Exclude all pictures, then copy each of the records exactly as written.

▬▬▬▬▬▬

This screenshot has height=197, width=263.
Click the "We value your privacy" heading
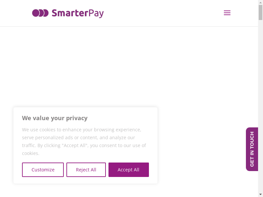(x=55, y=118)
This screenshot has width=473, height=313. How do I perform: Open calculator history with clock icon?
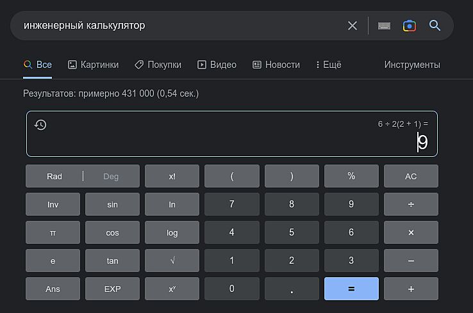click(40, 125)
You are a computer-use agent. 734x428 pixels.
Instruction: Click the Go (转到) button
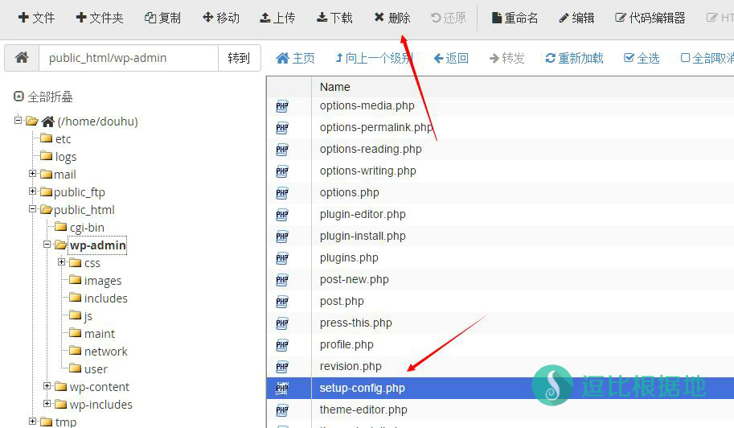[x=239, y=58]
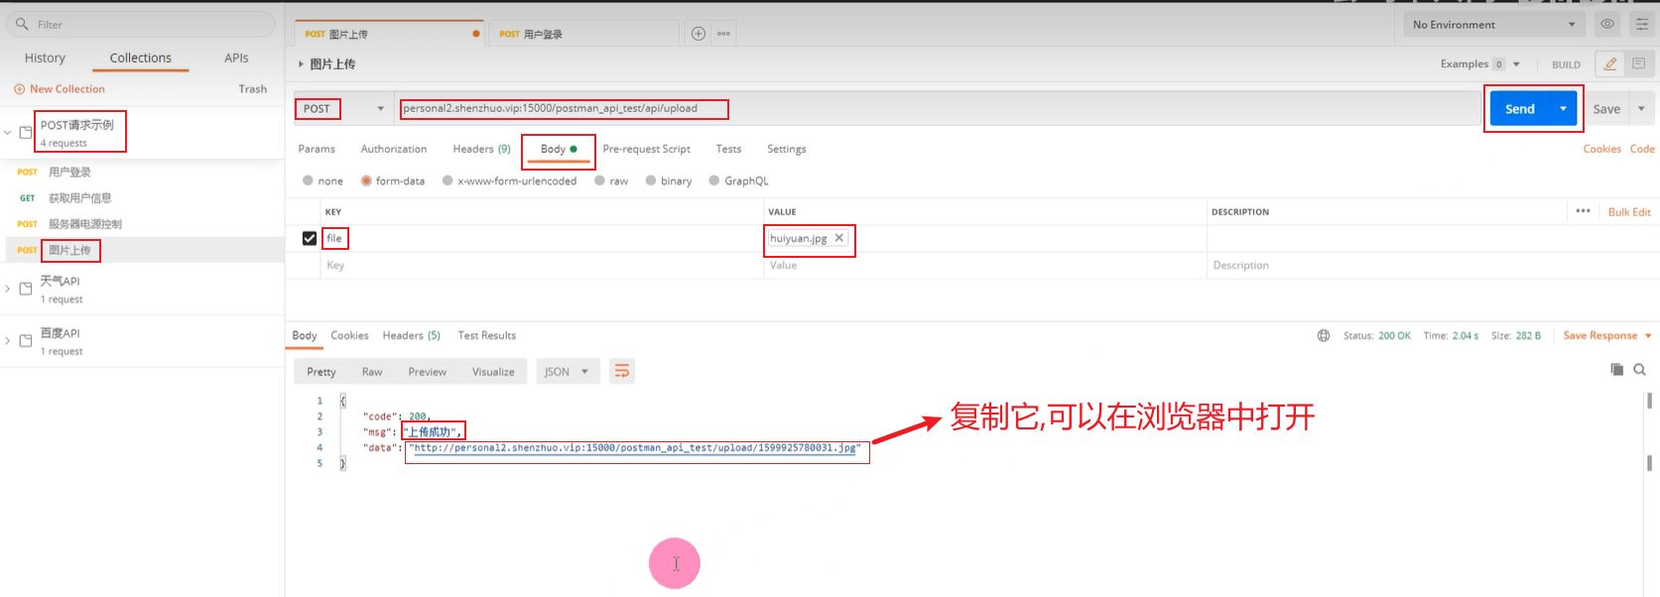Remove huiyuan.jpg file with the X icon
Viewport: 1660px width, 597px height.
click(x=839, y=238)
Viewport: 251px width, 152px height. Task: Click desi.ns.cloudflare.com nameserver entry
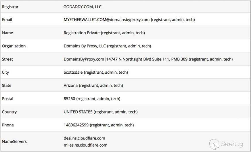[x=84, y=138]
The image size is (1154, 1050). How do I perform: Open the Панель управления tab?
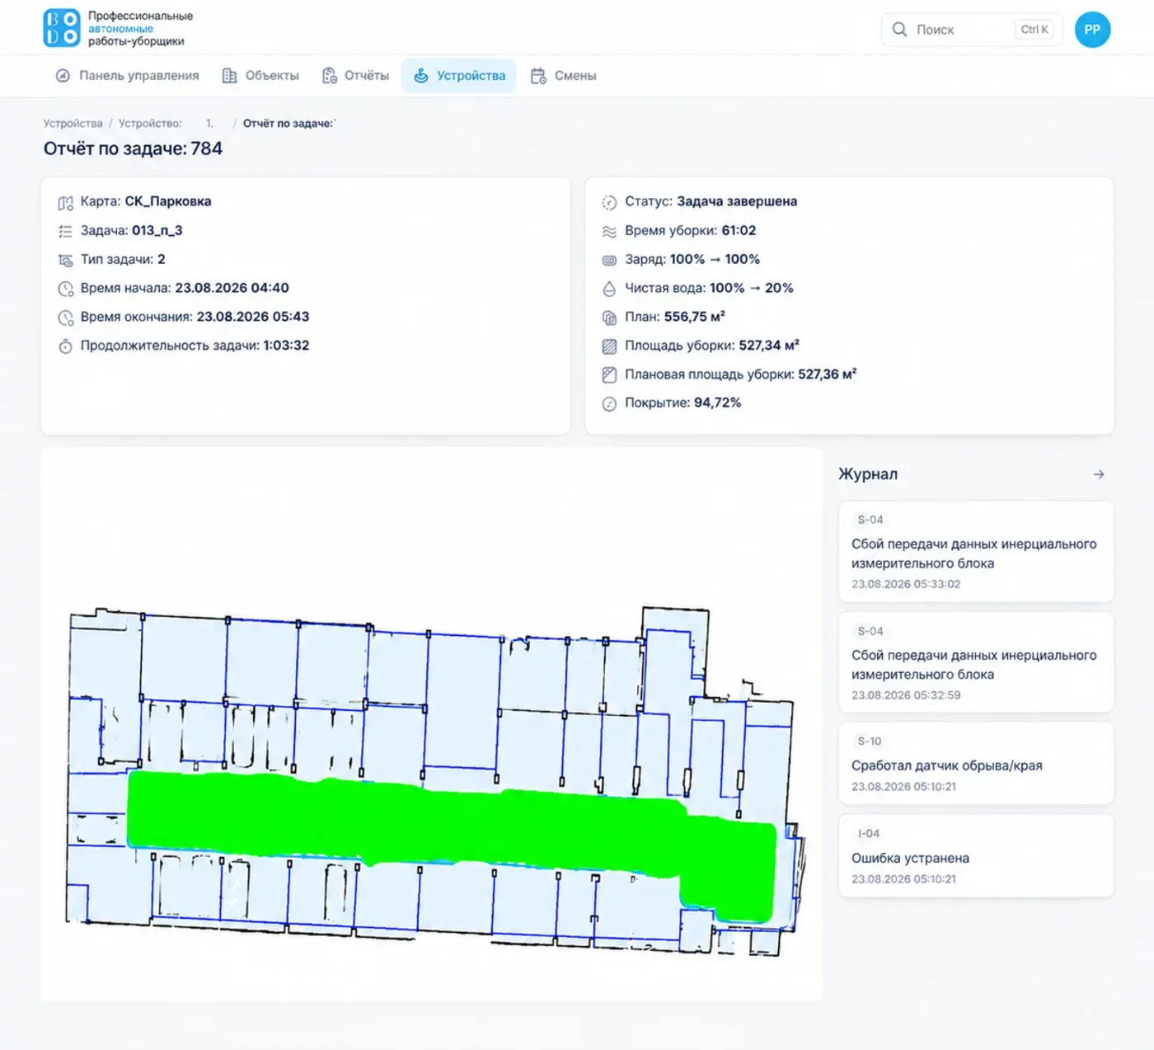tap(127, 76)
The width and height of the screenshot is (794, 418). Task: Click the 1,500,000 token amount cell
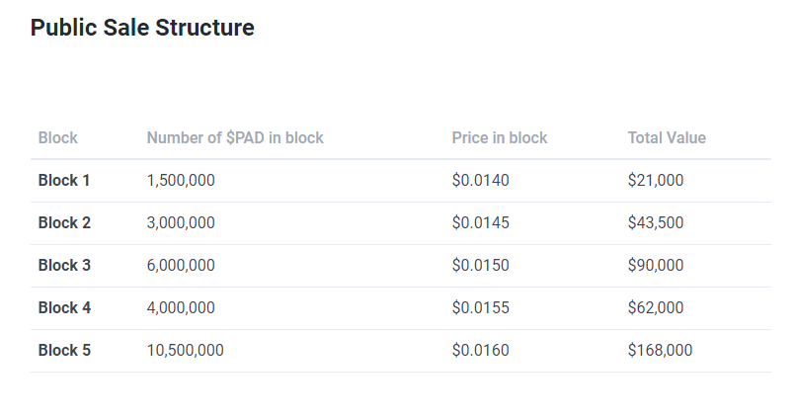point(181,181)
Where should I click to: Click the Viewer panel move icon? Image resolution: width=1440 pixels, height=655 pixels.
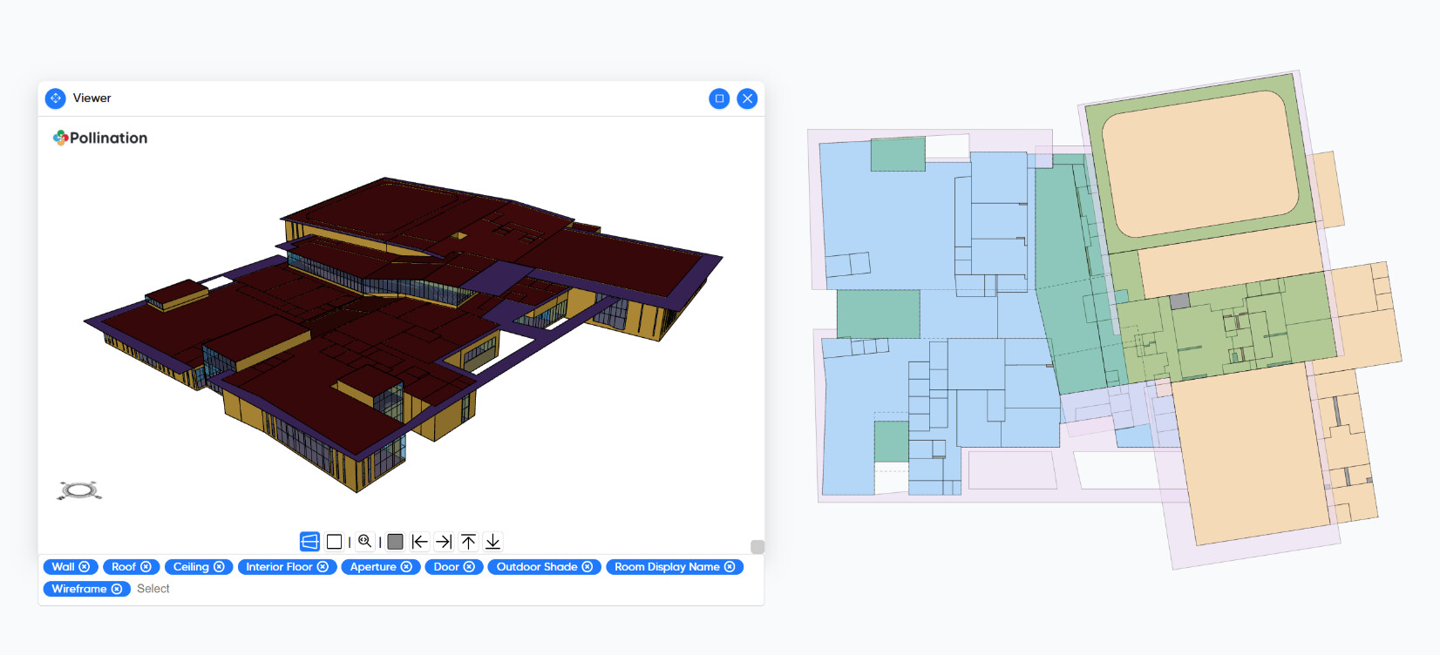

▬▬▬▬▬▬

* Answer section:
This screenshot has height=197, width=263.
Click the "We value your privacy" heading
(x=55, y=118)
This screenshot has width=473, height=313. How do I perform: Open calculator history with clock icon?
click(40, 125)
You are a computer-use agent. 734x428 pixels.
Instruction: Click the Go (转到) button
[x=239, y=58]
Remove huiyuan.jpg file with the X icon
Viewport: 1660px width, 597px height.
click(x=839, y=238)
Viewport: 251px width, 152px height. Task: Click desi.ns.cloudflare.com nameserver entry
[x=84, y=138]
The image size is (1154, 1050). How do I perform: Open the Панель управления tab?
tap(127, 76)
The width and height of the screenshot is (794, 418). Task: Click the 1,500,000 token amount cell
point(181,181)
Where should I click to: Click the Viewer panel move icon? Image resolution: width=1440 pixels, height=655 pixels.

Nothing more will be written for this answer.